If provided, bias is weighted by routing probs (for down projection).

```python
nemo_automodel.components.moe.experts._init_weights(
    module,
    buffer_device: torch.device,
    init_std: float = 0.02
)
```

```python
nemo_automodel.components.moe.experts._permute_tokens_for_grouped_mm(
    indices: torch.Tensor,
    weights: torch.Tensor,
    token_mask: torch.Tensor,
    n_local_experts: int,
    experts_start_idx: int
)
```

Permute tokens by expert assignment and compute offs for torch.\_grouped\_mm.

Takes the raw router outputs and produces sorted token IDs, routing weights,
tokens\_per\_expert counts, and cumulative offsets ready for grouped GEMM.

**Returns:**

Token indices sorted by expert assignment.

```python
nemo_automodel.components.moe.experts._torch_mm_experts_fwd(
    hidden_states,
    gate_and_up_projs,
    down_projs,
    tokens_per_expert,
    permuted_probs,
    activation_fn,
    use_mxfp8 = False
)
```

```python
nemo_automodel.components.moe.experts.get_expert_activation_for_deepep(
    config: nemo_automodel.components.moe.config.MoEConfig
)
```

Return the DeepEP expert activation function selected by the MoE config.

```python
nemo_automodel.components.moe.experts.is_gated_activation(
    activation: str
) -> bool
```

Check if activation requires gating (gate\_proj + up\_proj).

Gated activations (SwiGLU, Quick-GEGLU) use both gate\_proj and up\_proj,
requiring gate\_and\_up\_projs tensor with shape \[n\_experts, dim, 2\*inter\_dim].

Non-gated activations (ReLU²) only use up\_proj, requiring up\_projs tensor
with shape \[n\_experts, dim, inter\_dim] - 50% memory savings.

```python
nemo_automodel.components.moe.experts.quick_geglu_deepep(
    x,
    permuted_probs,
    alpha: float = 1.702,
    limit: float = 7.0,
    linear_offset: float = 1.0
)
```

Apply DeepEP Quick-GEGLU activation and routing probabilities.

```python
nemo_automodel.components.moe.experts.relu2_deepep(
    x,
    permuted_probs
)
```

ReLU² activation for DeepEP: relu(x)^2

For DeepEP with ReLU², x is the output of the up projection (already computed).
x already has shape \[..., inter\_dim] from efficient up\_proj.

```python
nemo_automodel.components.moe.experts.swiglu_clamped_deepep(
    x,
    permuted_probs,
    limit: float
)
```

Clamped SwiGLU (DeepSeek V4 style) for DeepEP.
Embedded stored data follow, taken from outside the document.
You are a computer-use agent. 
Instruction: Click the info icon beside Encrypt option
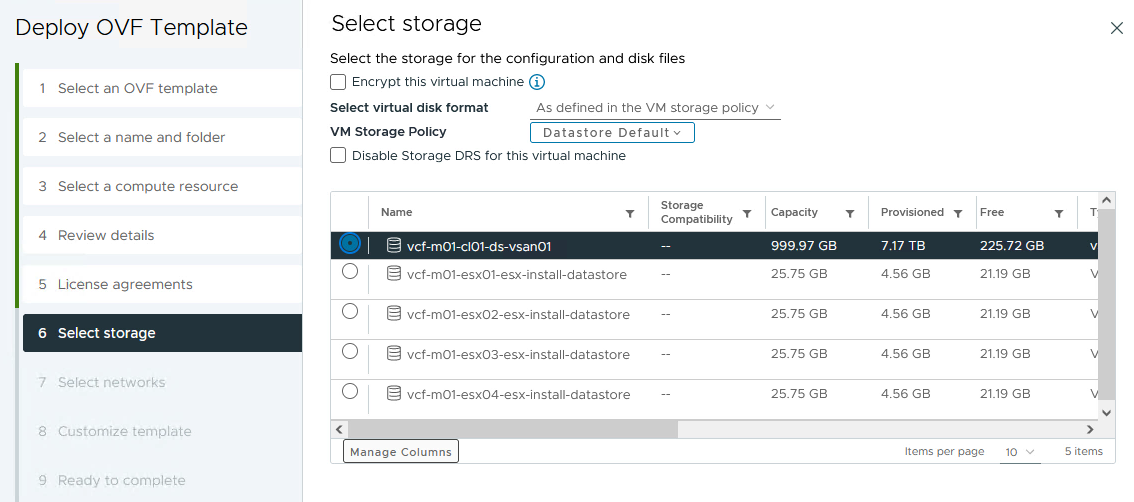click(x=537, y=82)
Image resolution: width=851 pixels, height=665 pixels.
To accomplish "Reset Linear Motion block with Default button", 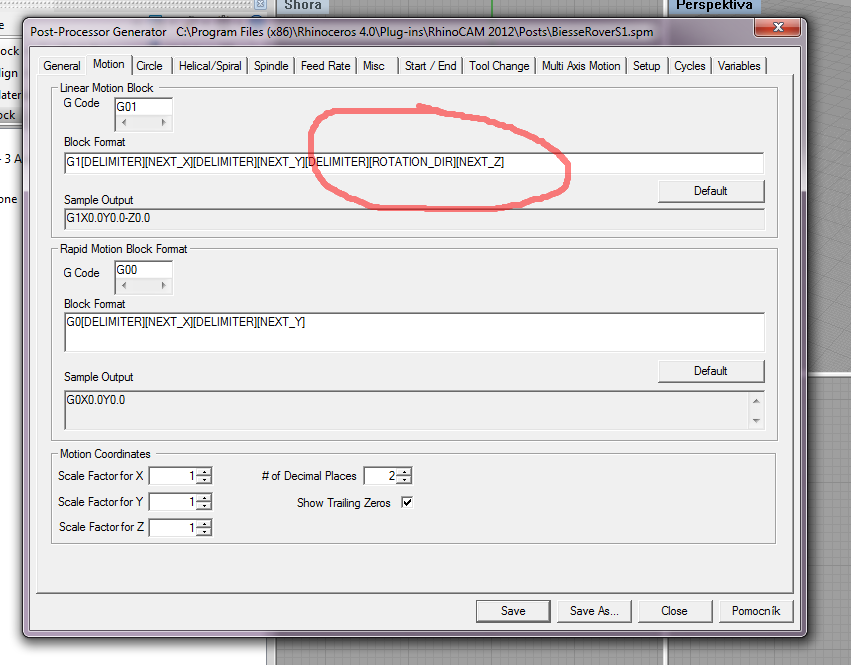I will pos(710,191).
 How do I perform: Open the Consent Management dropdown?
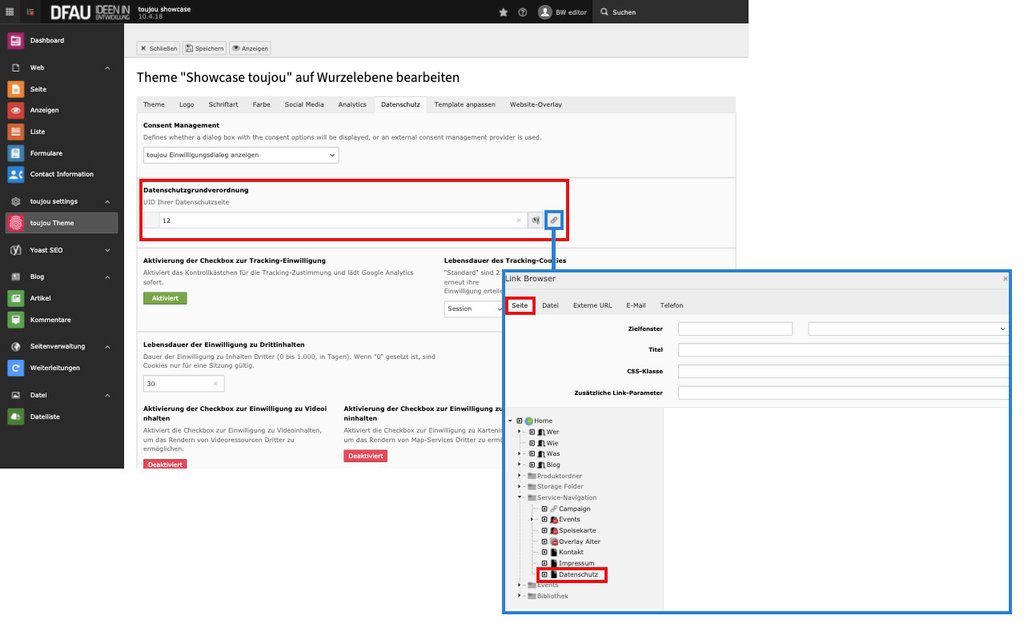point(241,155)
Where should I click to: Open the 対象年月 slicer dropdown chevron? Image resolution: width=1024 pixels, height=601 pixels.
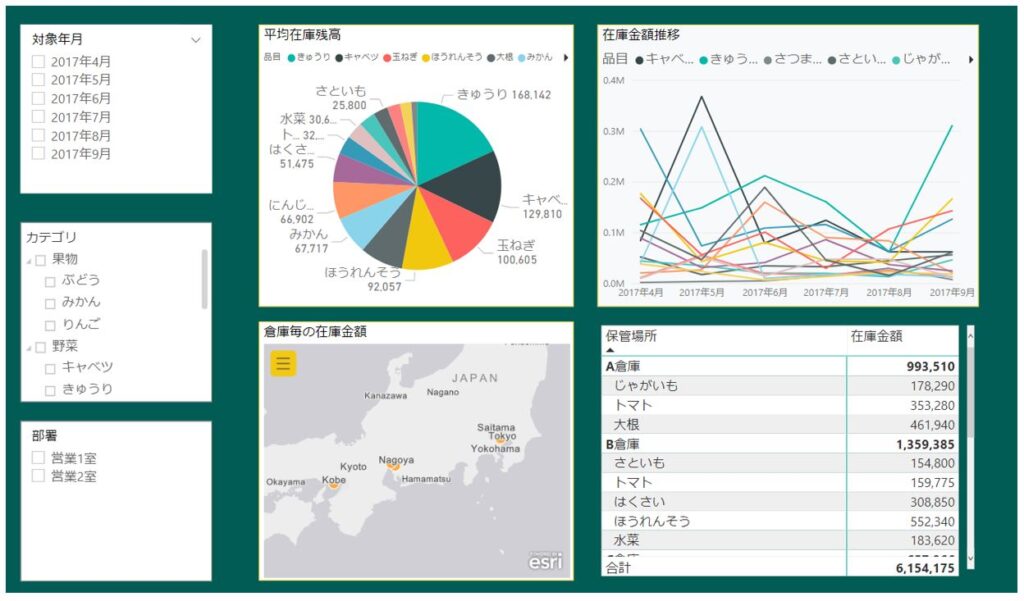(196, 40)
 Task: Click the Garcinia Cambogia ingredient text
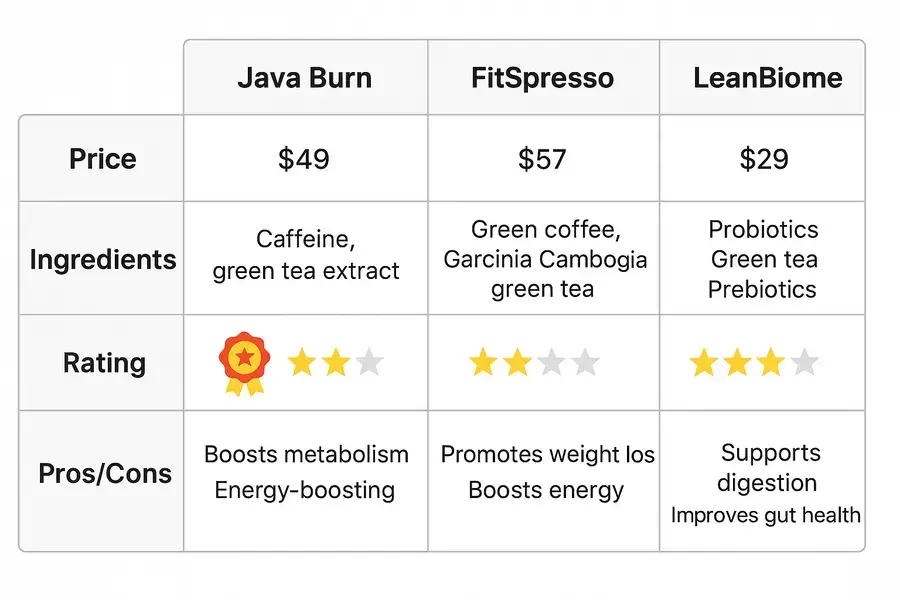[x=545, y=260]
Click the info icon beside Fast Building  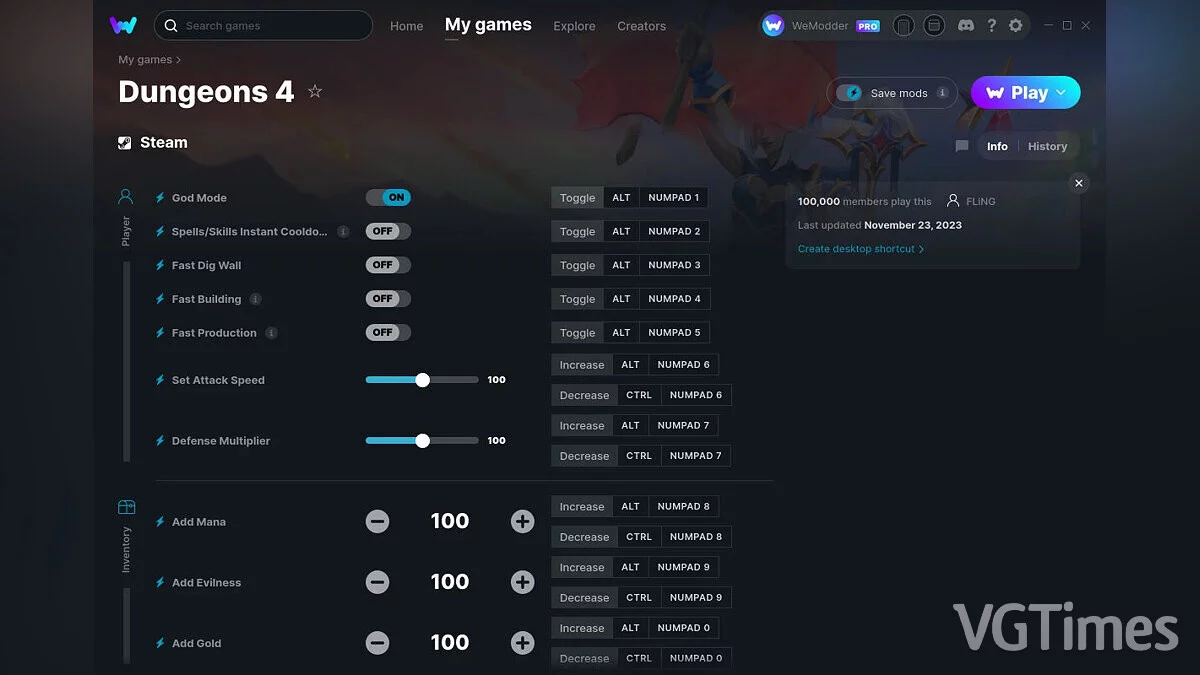coord(256,299)
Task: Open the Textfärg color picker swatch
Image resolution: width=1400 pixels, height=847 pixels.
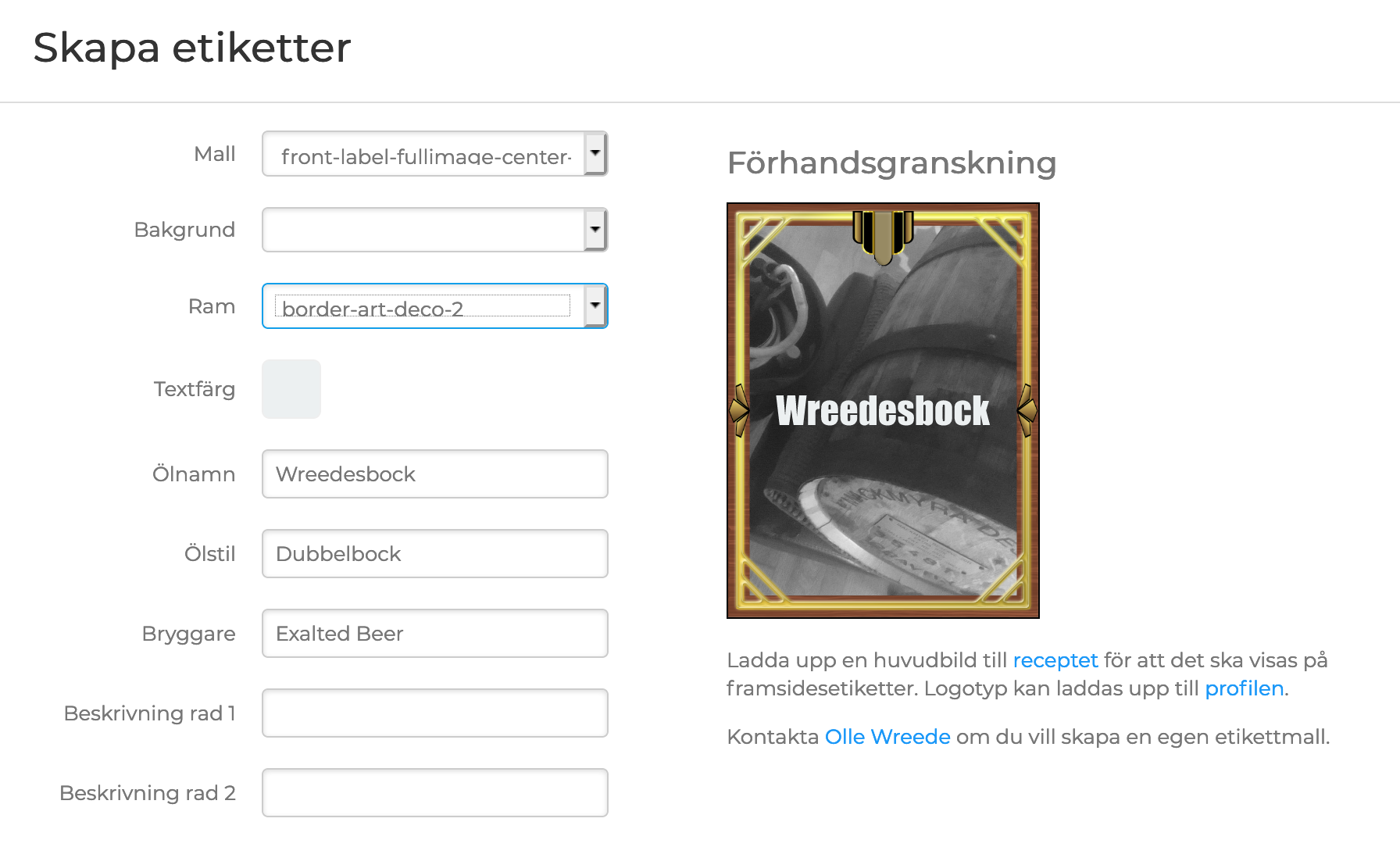Action: pos(291,389)
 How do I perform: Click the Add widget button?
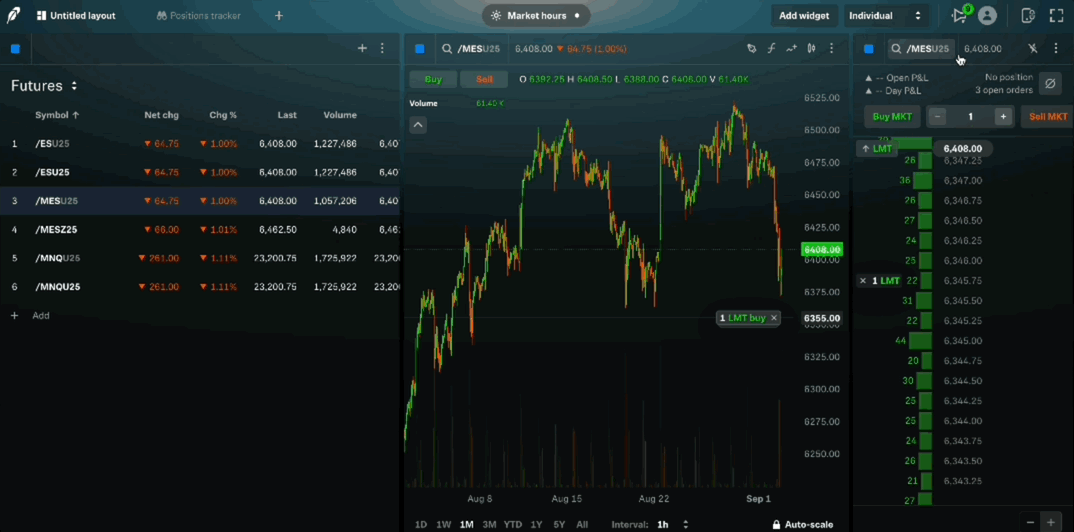(x=803, y=15)
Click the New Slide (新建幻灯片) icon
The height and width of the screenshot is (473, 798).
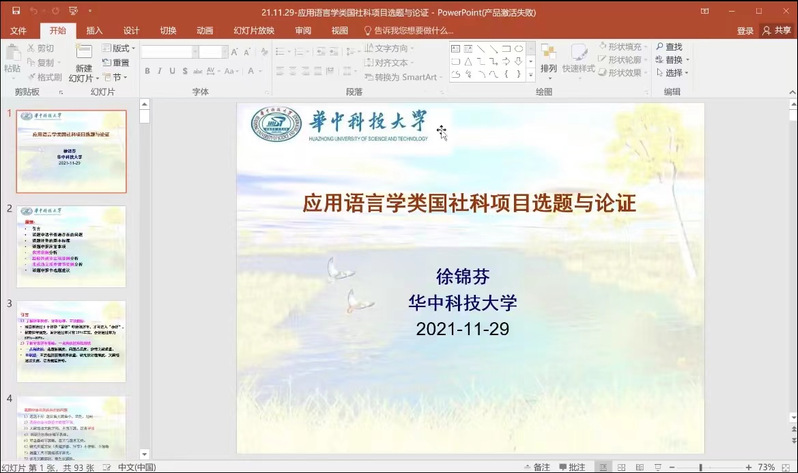point(83,54)
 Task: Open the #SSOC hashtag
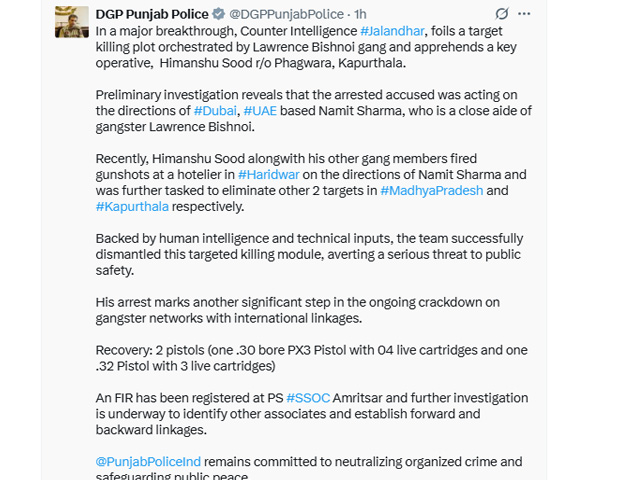pyautogui.click(x=307, y=398)
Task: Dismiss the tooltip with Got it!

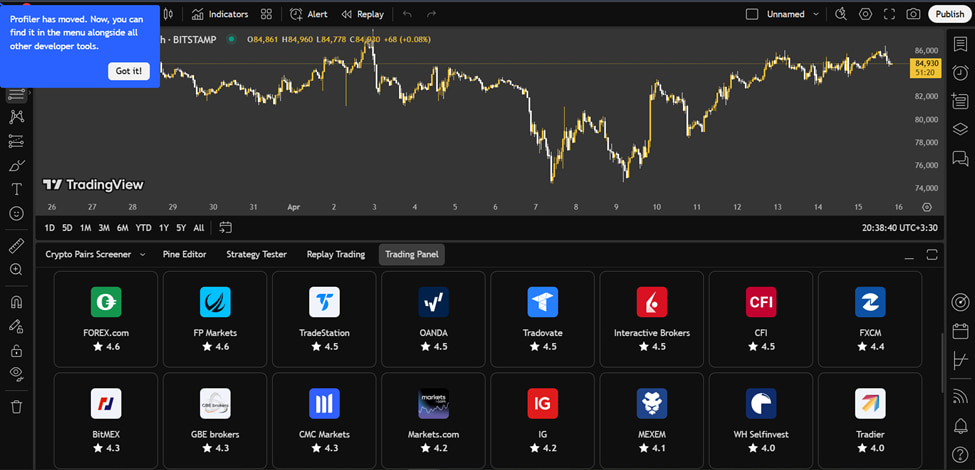Action: coord(129,71)
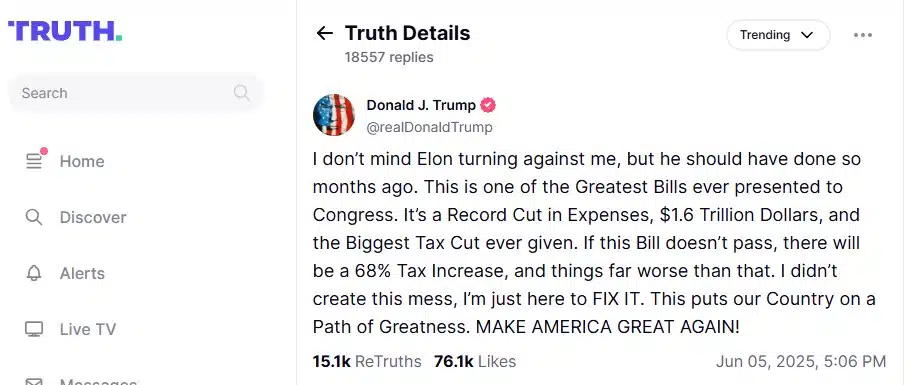This screenshot has height=385, width=910.
Task: Click the @realDonaldTrump handle
Action: point(429,127)
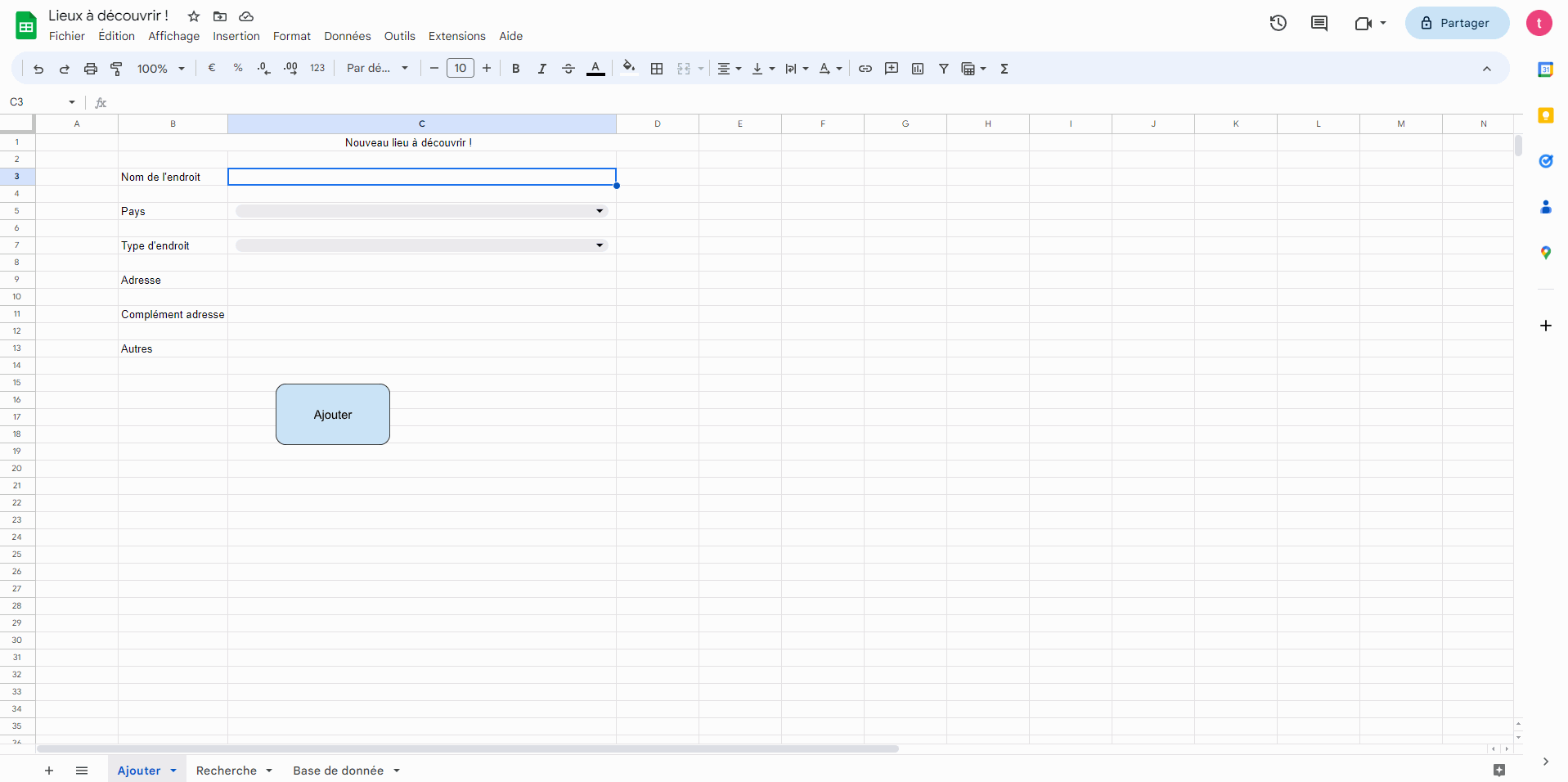Toggle bold formatting
This screenshot has height=782, width=1568.
[x=516, y=69]
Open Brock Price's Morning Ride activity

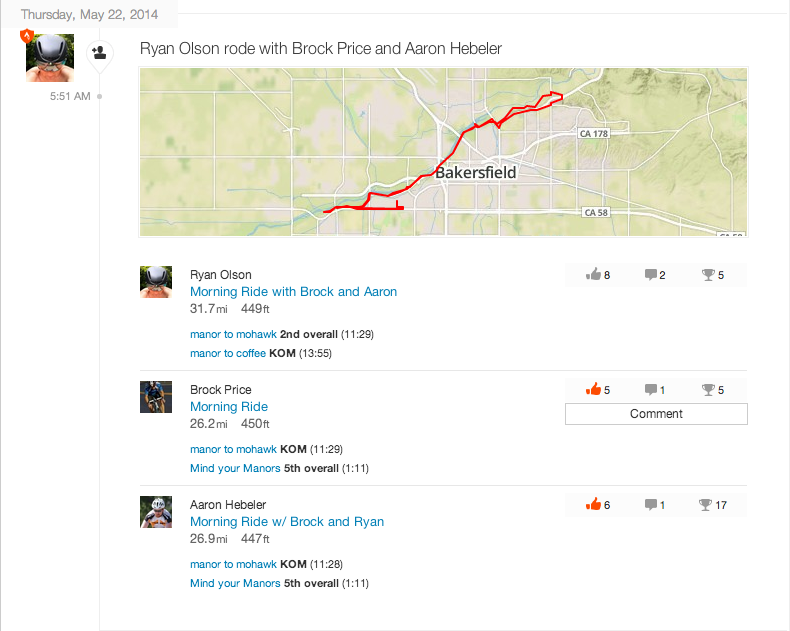click(229, 407)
Gate is clamped at `max=limit` and up at `(-limit, +limit)` in FP32
before `silu(gate) * up`; the result is multiplied by the permuted
routing probs and cast back.  Matches the official V4 Expert.forward::

gate = self.w1(x).float()
up   = self.w3(x).float()
if self.swiglu\_limit > 0:
up   = torch.clamp(up,   min=-swiglu\_limit, max=swiglu\_limit)
gate = torch.clamp(gate,                     max=swiglu\_limit)
y = F.silu(gate) \* up

`x` has shape `[..., 2 * inter_dim]` with gate in the first half
and up in the second half (same layout as `weighted_bias_swiglu_impl`).

```python
nemo_automodel.components.moe.experts.swiglu_oai_deepep(
    x,
    permuted_probs,
    alpha: float = 1.702,
    limit: float = 7.0
)
```

SwiGLU-OAI (GPT-OSS / MiniMax-M3) activation for grouped experts.

Computes `gate * sigmoid(alpha * gate) * (up + 1)` in fp32 with gate
clamped `max=limit` and up clamped `+/-limit` (when `limit &gt; 0`).

Unlike :func:`quick_geglu_deepep` (which expects an *interleaved* gate/up
layout, `x[..., ::2]` / `x[..., 1::2]`), this reads the *concatenated*
`[gate | up]` layout produced by `MoESplitExpertsStateDictMixin`
(`torch.cat([gate_t, up_t], dim=-1)`), matching sglang's
`swiglu_no_interleaved_with_alpha_and_limit`.